Private good public bad!

18 February 2023

In 1989 Mrs Thatcher’s government privatised the water and sewage industry so making England and Wales the only countries in the world to have a fully privatised water and sewage disposal system. In Scotland and Northern Ireland, water and sewerage services remained in public ownership.

Almost three quarters of England's water industry is currently owned from overseas, banks, hedge funds, foreign governments and businesses based in tax havens. English water companies have handed an average of more than £2bn a year to shareholders since they were privatised three decades ago, according to analysis for the Guardian, while cost cutting pumping sewage into our rivers and seas has steadily increased.

The 1976 Bathing Water Directive saw the quality of our bathing water improve from 28% meeting the highest standards in the early 1990s to 72% now. The Urban Waste Water Treatment Directive in 1991 forced water companies to add an additional stage in water treatment to tackle phosphorous, between 1998 and 2010 phosphorous concentration in water dropped by 85%.  Sounds as if all is rosy but nothing could be further from the truth.

Although privatisation was intended to bring investment, this has fallen by almost a fifth in the past 30 years, from £2.9bn a year in the 1990s to £2.4bn now, according to research by the Financial Times. Over the same time the companies, which were privatised with no debt, have borrowed £53bn, the equivalent of about £2,000 per household, much of which has been used to help pay £72bn in dividends. It is not just the amount of dividend being paid to shareholders it is the size of salary being paid to chief executives; South West Water pay their chief exe £1.6 million, Thames Water £2 million, United Utilities pay £3.2 million for example and all of these companies have presided over hundreds of thousands of spills into our rivers and seas. 

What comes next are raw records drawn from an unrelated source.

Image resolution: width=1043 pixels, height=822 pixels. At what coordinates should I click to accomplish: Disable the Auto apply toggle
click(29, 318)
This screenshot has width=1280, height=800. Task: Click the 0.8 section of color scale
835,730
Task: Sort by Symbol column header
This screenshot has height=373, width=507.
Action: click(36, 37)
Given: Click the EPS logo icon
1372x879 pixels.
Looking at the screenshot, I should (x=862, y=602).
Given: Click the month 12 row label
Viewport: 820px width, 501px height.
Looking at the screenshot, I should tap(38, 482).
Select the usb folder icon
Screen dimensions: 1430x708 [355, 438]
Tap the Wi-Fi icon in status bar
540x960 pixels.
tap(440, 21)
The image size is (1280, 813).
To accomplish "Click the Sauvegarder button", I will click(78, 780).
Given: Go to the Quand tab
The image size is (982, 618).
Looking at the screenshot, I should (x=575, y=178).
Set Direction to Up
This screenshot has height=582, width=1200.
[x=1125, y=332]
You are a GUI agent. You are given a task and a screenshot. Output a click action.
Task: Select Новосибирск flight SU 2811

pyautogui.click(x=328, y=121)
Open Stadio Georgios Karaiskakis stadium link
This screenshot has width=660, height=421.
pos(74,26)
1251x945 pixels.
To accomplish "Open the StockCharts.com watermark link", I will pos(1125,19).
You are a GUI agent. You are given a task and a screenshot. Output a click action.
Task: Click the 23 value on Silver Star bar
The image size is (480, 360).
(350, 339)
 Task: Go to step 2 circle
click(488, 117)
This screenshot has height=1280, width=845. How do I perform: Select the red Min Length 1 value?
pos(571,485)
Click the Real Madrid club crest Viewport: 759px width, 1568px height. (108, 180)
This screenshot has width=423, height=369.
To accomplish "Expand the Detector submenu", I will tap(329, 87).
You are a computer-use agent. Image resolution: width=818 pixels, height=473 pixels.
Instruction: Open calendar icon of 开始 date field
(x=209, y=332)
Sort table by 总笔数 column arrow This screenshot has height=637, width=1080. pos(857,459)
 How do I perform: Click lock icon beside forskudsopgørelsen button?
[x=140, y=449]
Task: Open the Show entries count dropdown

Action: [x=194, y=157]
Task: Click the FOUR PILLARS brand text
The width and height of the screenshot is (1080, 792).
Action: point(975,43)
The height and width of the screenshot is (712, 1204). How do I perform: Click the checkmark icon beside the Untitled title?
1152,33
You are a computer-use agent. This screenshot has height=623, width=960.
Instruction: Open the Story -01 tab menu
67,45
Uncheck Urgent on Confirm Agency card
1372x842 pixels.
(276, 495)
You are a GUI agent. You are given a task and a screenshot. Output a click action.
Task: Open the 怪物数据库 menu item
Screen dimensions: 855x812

With nearly ten million cattle, 33 million sheep, a thousand intensive poultry farms some holding 100,000 chickens and 10,000 pig farms, agriculture is a major factor in pollution. The problem is epitomised by the poultry sector’s effect on the River Wye. Concern is so high that the Welsh Government has stopped the latest of a long line of intensive (units holding 100,000 birds) poultry farms. Pesticide, fertilizer, antibiotics, slurry all end up in the rivers.

The government grant for environmental protection, including sewage spills fell from £120 million in 2010 to £40 million in 2020.  The government’s target is for water companies to spend £36 billion to improve ¾ of their facilities by 2035, this is the bare minimum. 

 

It is time I think to limit excessive salaries and bonuses, pay outs to shareholders and link all future salaries and dividends to environment targets and over time, bring our water and sewage treatment back into public ownership. 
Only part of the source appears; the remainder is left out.